GIVEN ENTRIES:
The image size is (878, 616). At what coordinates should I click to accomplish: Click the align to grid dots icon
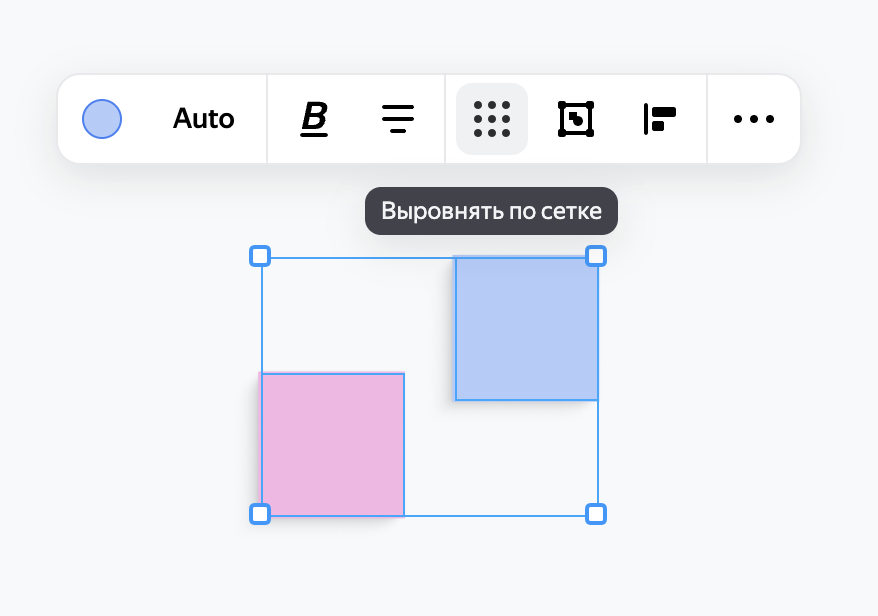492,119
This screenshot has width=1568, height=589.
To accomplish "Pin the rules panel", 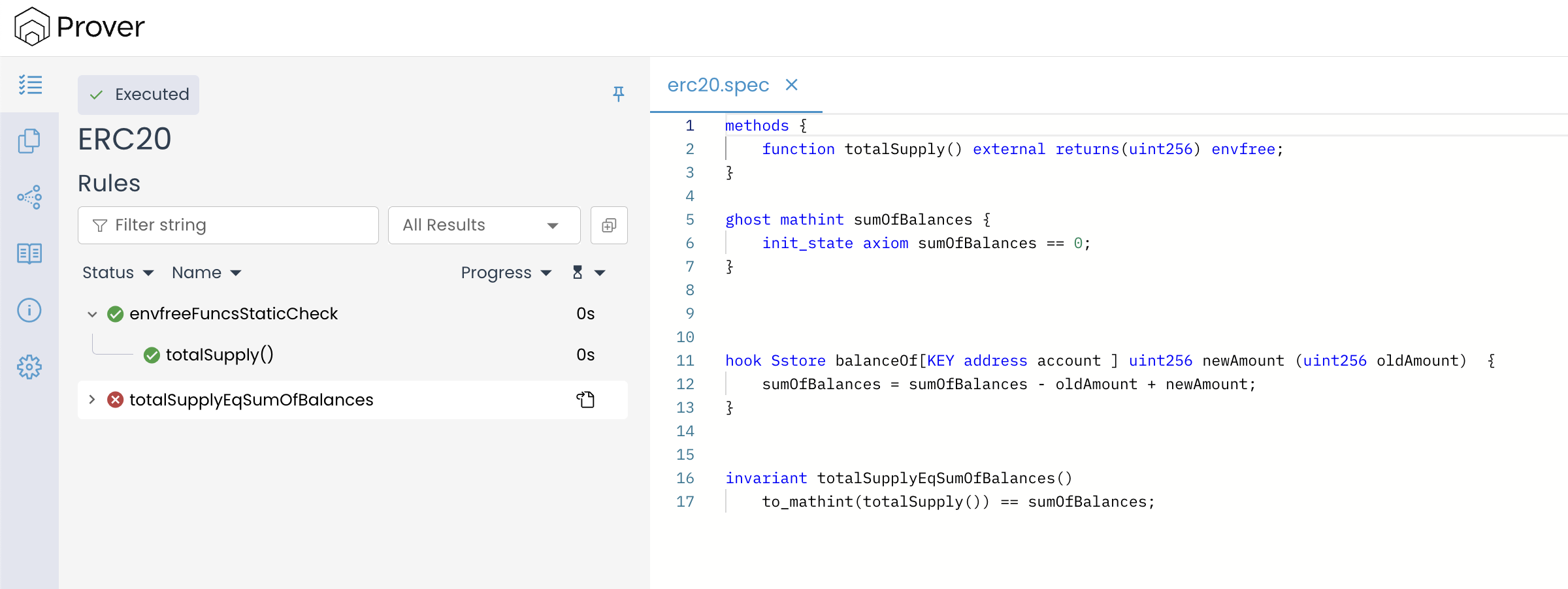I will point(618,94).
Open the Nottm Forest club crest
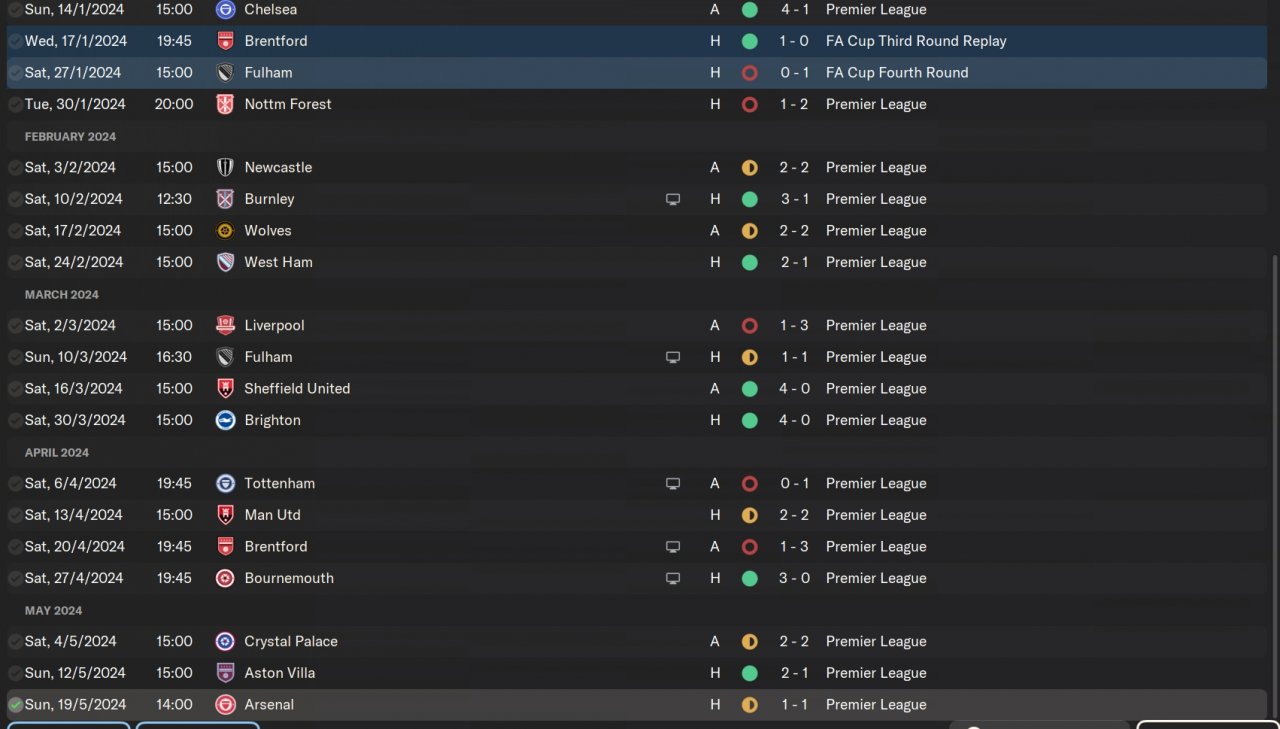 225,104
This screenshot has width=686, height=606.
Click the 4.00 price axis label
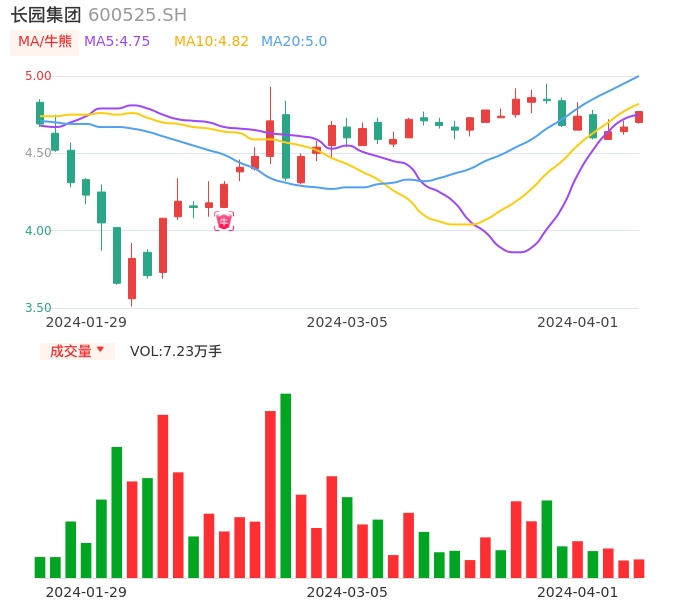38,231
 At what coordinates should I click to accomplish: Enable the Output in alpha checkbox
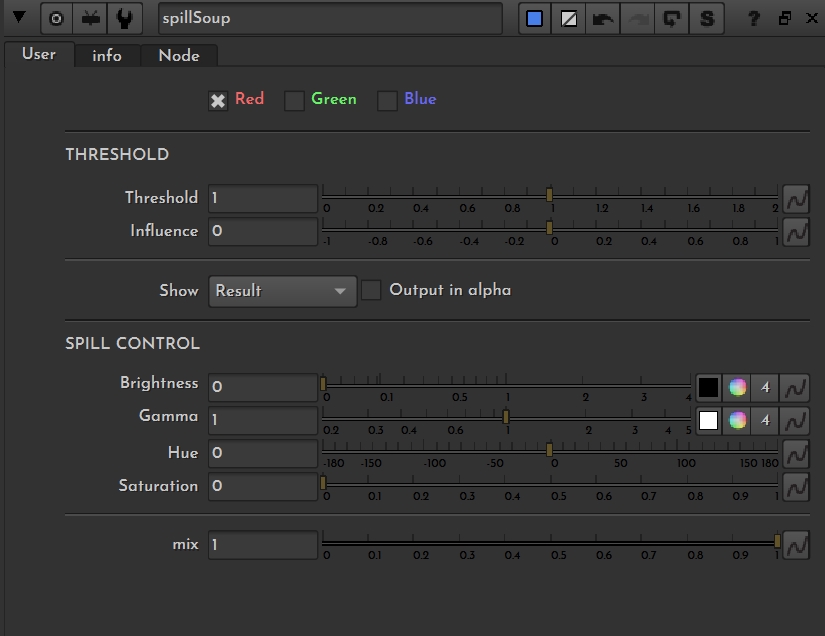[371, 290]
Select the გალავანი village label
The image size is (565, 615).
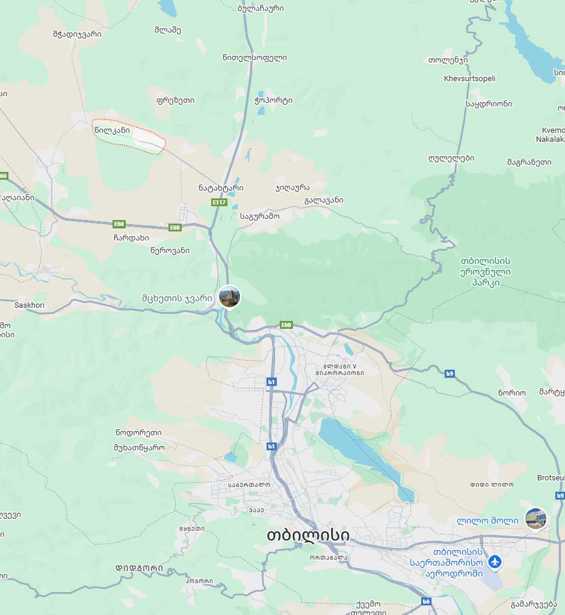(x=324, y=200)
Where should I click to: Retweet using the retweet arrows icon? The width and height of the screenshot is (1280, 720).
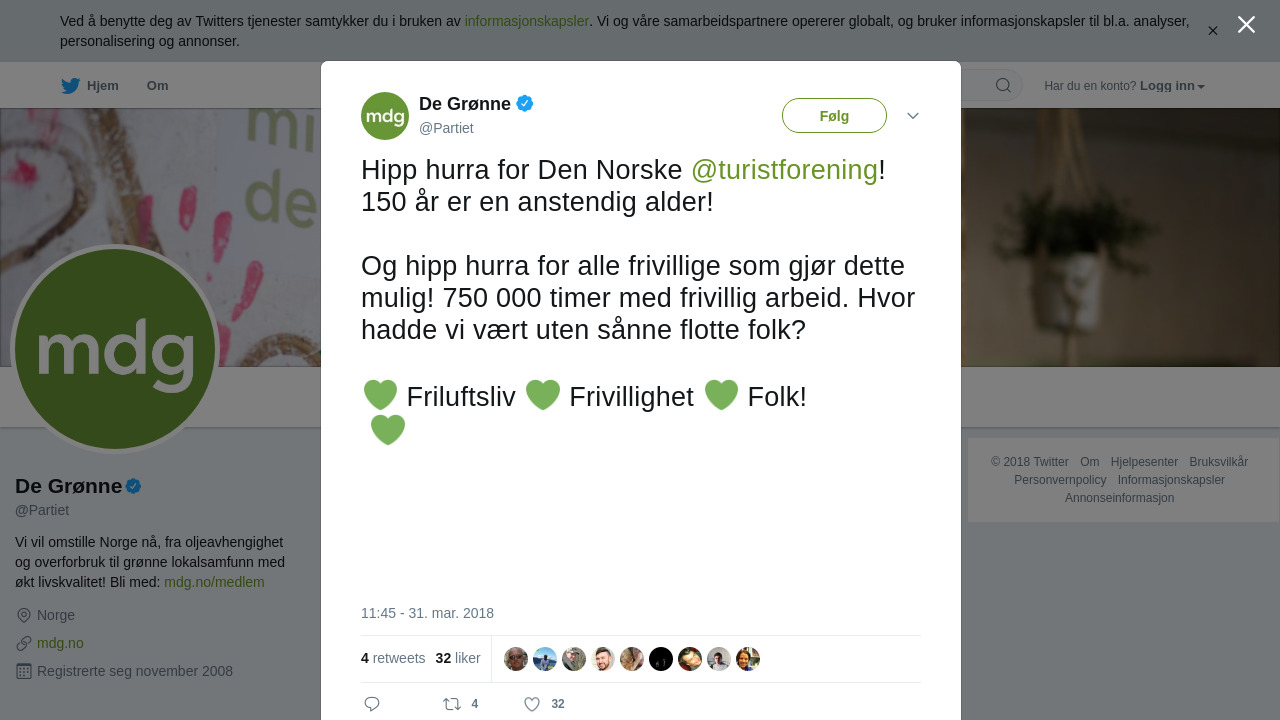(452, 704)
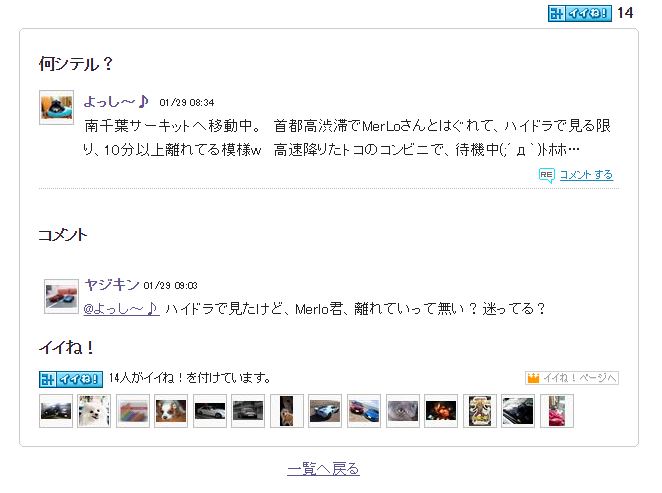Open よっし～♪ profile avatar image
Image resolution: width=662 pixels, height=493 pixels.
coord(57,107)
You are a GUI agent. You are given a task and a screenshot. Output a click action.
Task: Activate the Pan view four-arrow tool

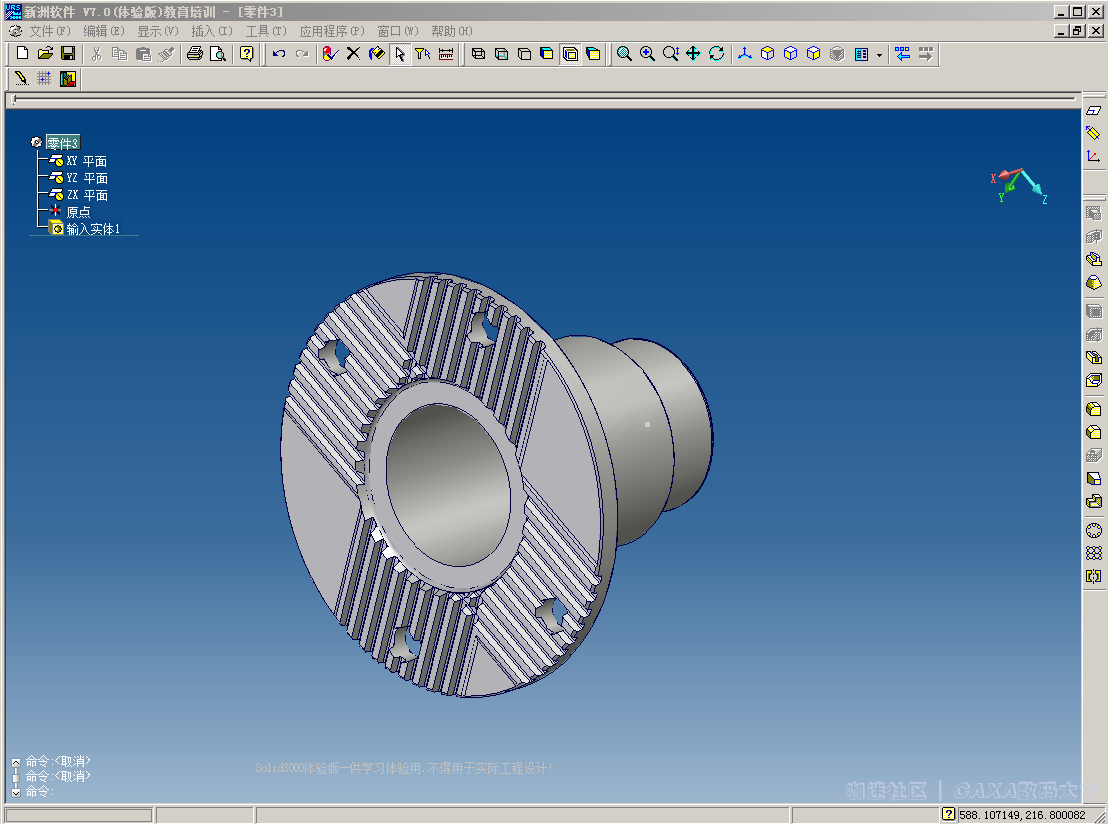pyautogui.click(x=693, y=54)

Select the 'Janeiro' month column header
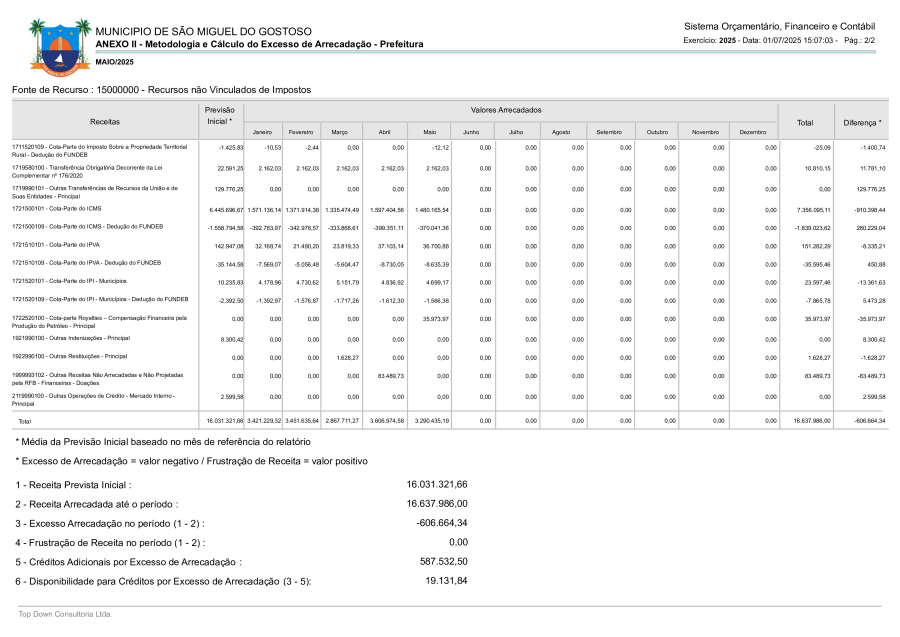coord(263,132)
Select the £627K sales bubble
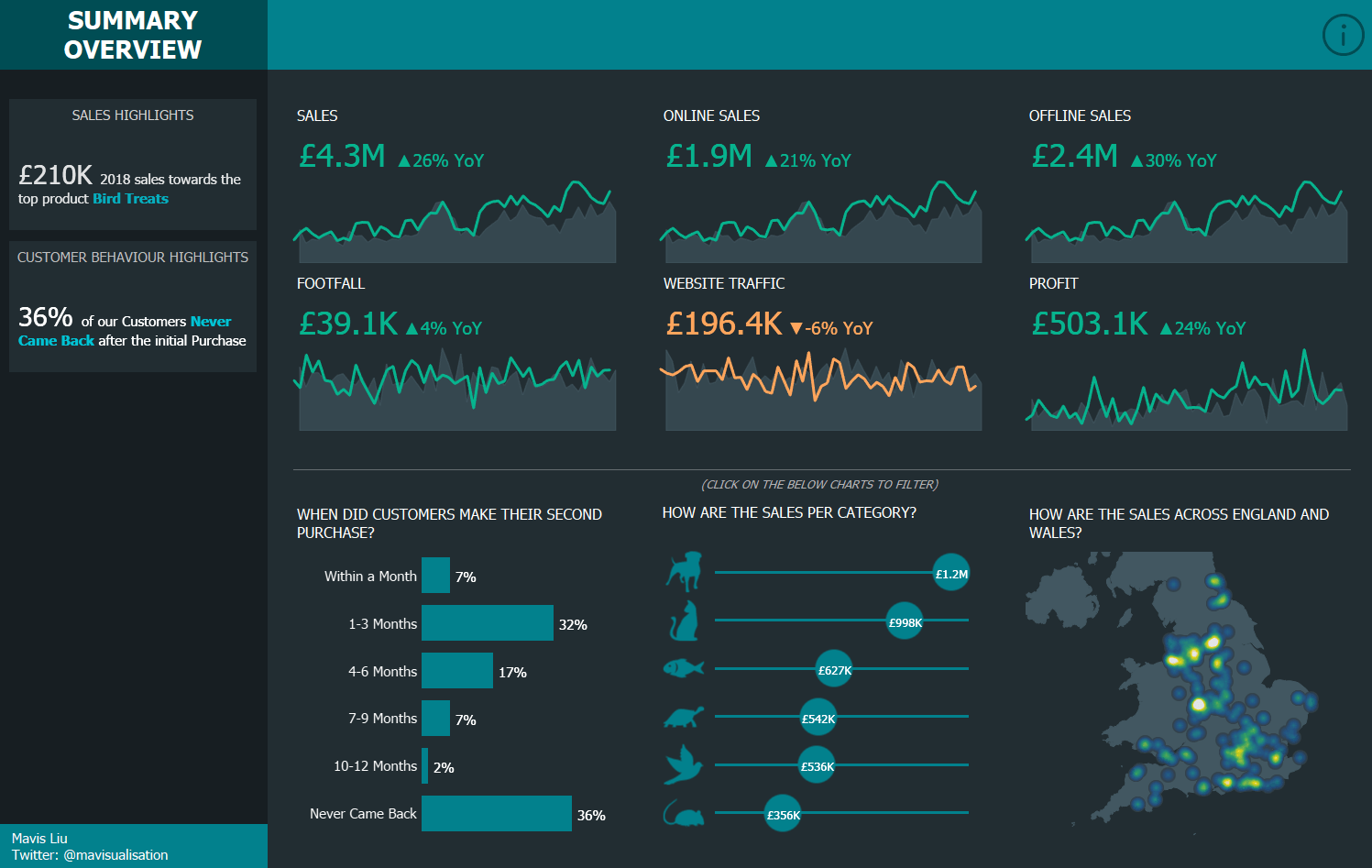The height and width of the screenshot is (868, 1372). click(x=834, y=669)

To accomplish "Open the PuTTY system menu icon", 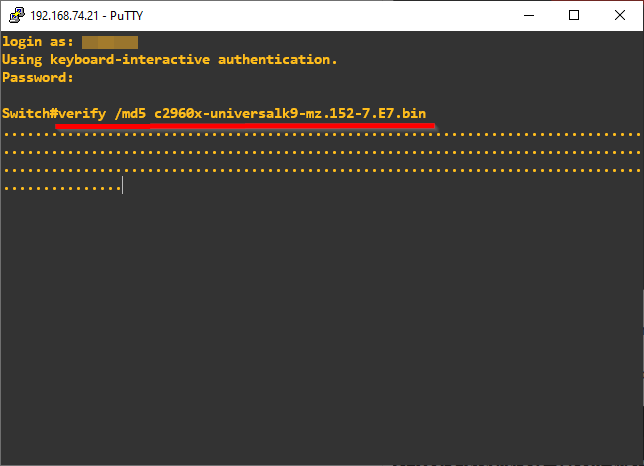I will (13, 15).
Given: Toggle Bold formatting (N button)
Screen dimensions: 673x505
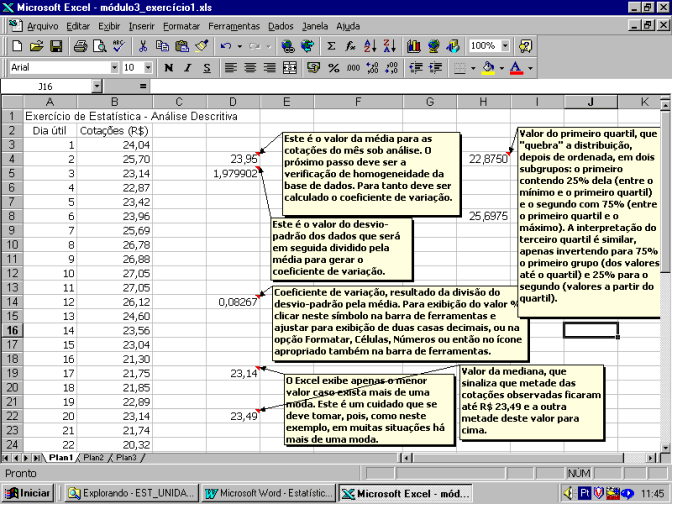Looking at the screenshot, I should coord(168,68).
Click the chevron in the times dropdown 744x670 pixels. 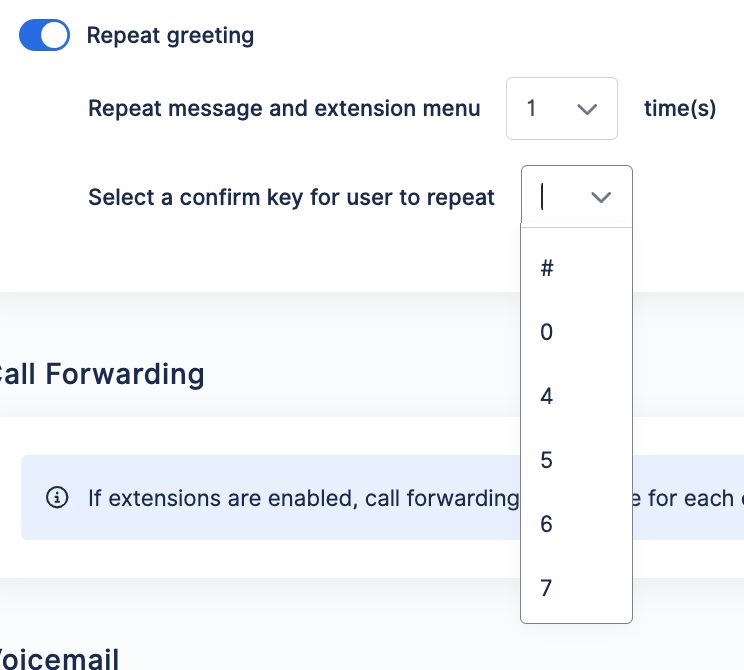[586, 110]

EXERCISE PROMPT: In the records above, find the line with "Open the Nottm Forest club crest" and the line with "Select the გალავანი village label". Write out exactly those lines and every one between, with no pictures and no other lines.

RESPONSE AREA:
Open the Nottm Forest club crest
 225,104
This screenshot has width=686, height=606.
Click the 4.00 price axis label
38,231
 At what coordinates should I click to accomplish: Enable the Output in alpha checkbox
[371, 290]
Select the გალავანი village label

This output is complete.